§ Task statement
Exclude the images, then return every line below exactly as written.

§ Excerpted data
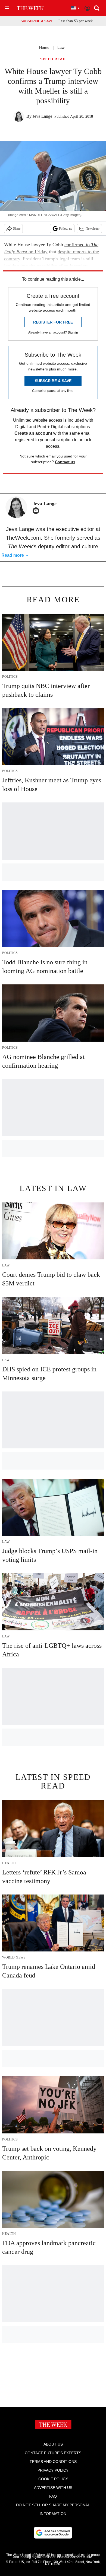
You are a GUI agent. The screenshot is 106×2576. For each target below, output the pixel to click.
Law (60, 47)
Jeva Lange (42, 116)
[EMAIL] (37, 510)
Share (16, 229)
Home (44, 47)
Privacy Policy (53, 2470)
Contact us (65, 462)
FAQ (53, 2496)
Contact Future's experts (53, 2453)
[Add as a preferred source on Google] (53, 2533)
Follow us (65, 229)
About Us (53, 2444)
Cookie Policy (53, 2479)
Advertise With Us (53, 2487)
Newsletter (92, 229)
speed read (53, 59)
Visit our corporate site (74, 2557)
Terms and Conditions (53, 2461)
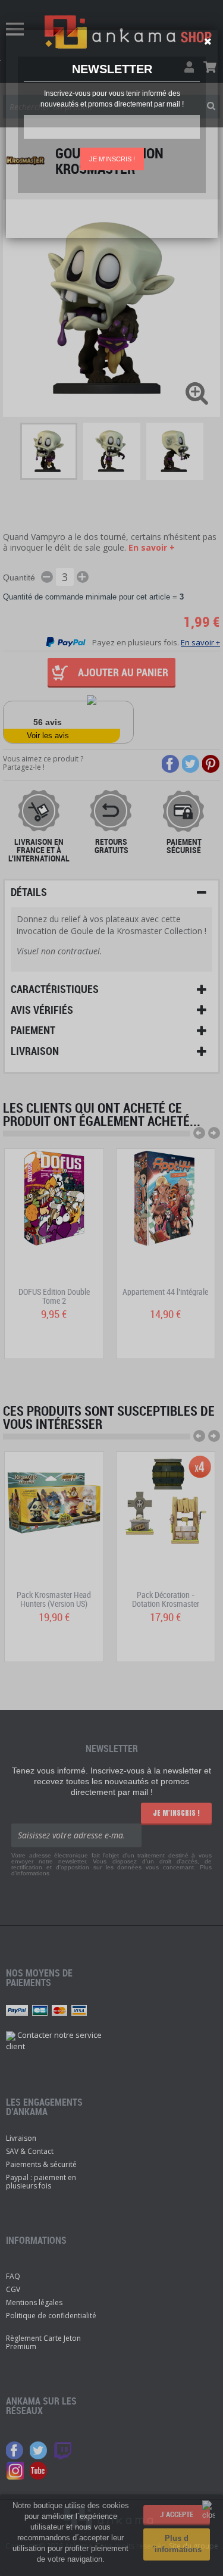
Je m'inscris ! (112, 159)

§ Your response
You are a GUI agent. The screenshot is 106×2576. For each target below, output the pixel to click.
Law (60, 47)
Jeva Lange (42, 116)
[EMAIL] (37, 510)
Share (16, 229)
Home (44, 47)
Privacy Policy (53, 2470)
Contact us (65, 462)
FAQ (53, 2496)
Contact Future's experts (53, 2453)
[Add as a preferred source on Google] (53, 2533)
Follow us (65, 229)
About Us (53, 2444)
Cookie Policy (53, 2479)
Advertise With Us (53, 2487)
Newsletter (92, 229)
speed read (53, 59)
Visit our corporate site (74, 2557)
Terms and Conditions (53, 2461)
Je m'inscris ! (112, 159)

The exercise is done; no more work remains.